- Records for the task -
· · ·
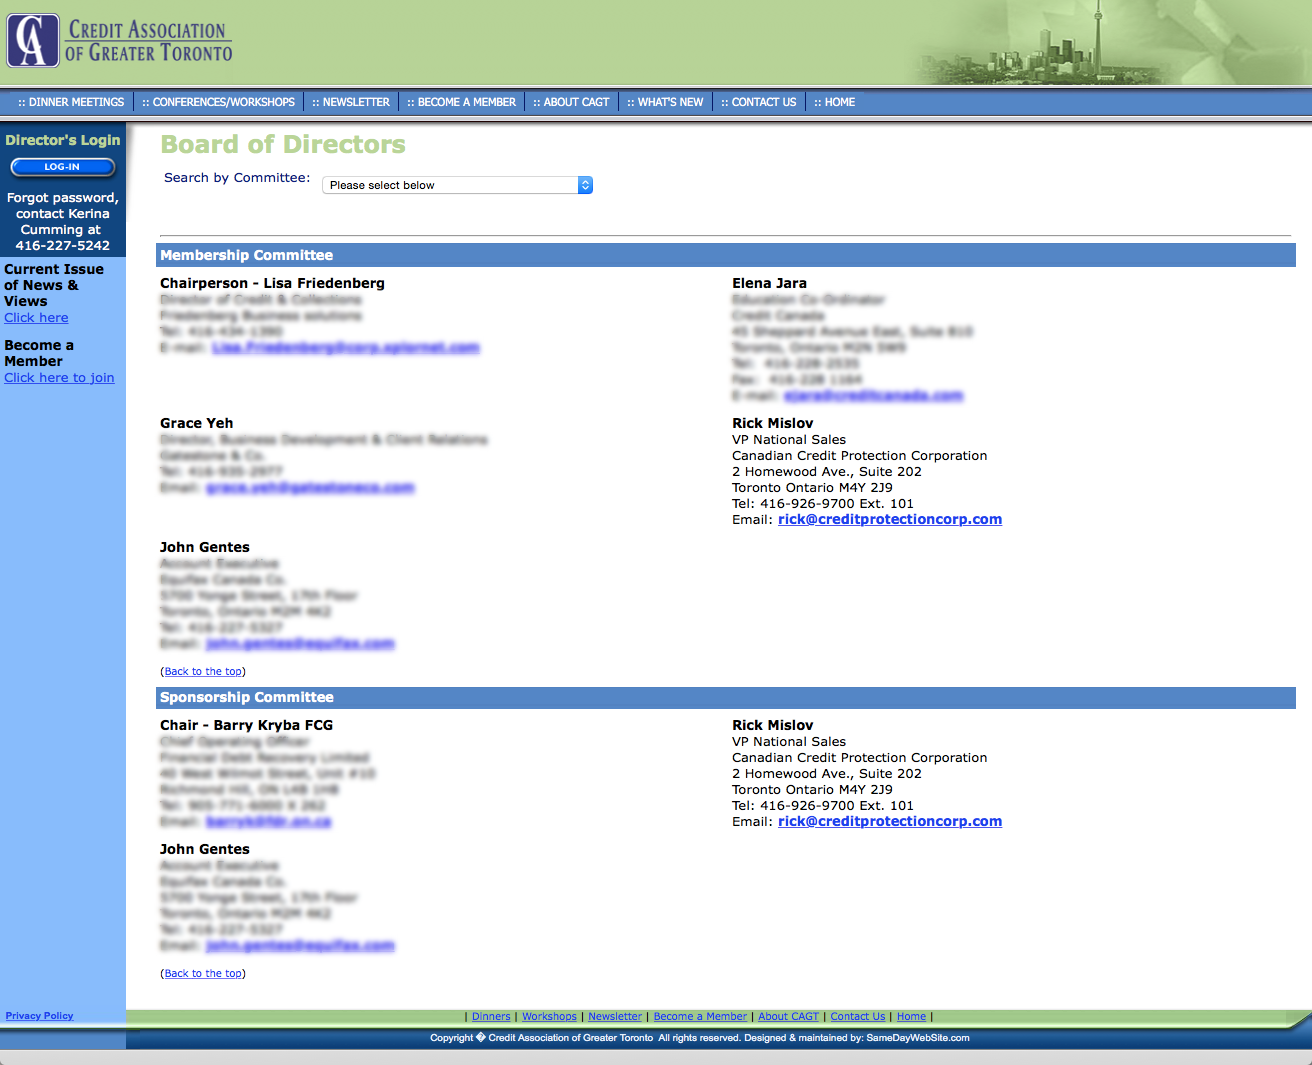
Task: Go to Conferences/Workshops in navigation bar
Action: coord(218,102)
· · ·
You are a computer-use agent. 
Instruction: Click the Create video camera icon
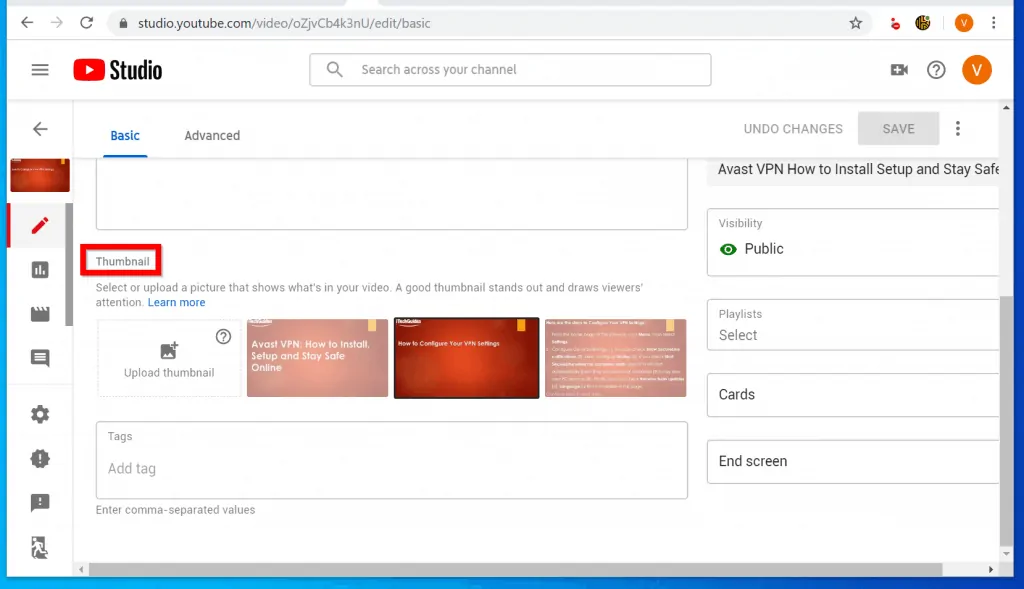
· · ·
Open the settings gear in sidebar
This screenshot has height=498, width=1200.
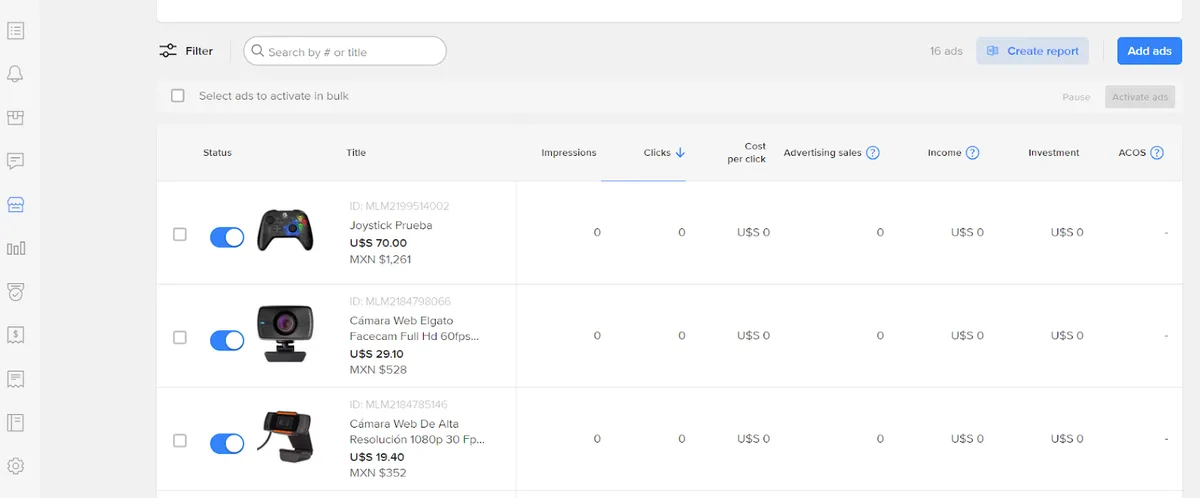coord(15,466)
· · ·
- Directions -
Rewrite the lines of the items starting with the line containing "You are a computer-use agent." and going on through the line containing "Instruction: Click the", replacing "icon" with "button" and leaving everything else unchanged. Provide only those lines.

- Exercise response -
You are a computer-use agent. 
Instruction: Click the Create video camera button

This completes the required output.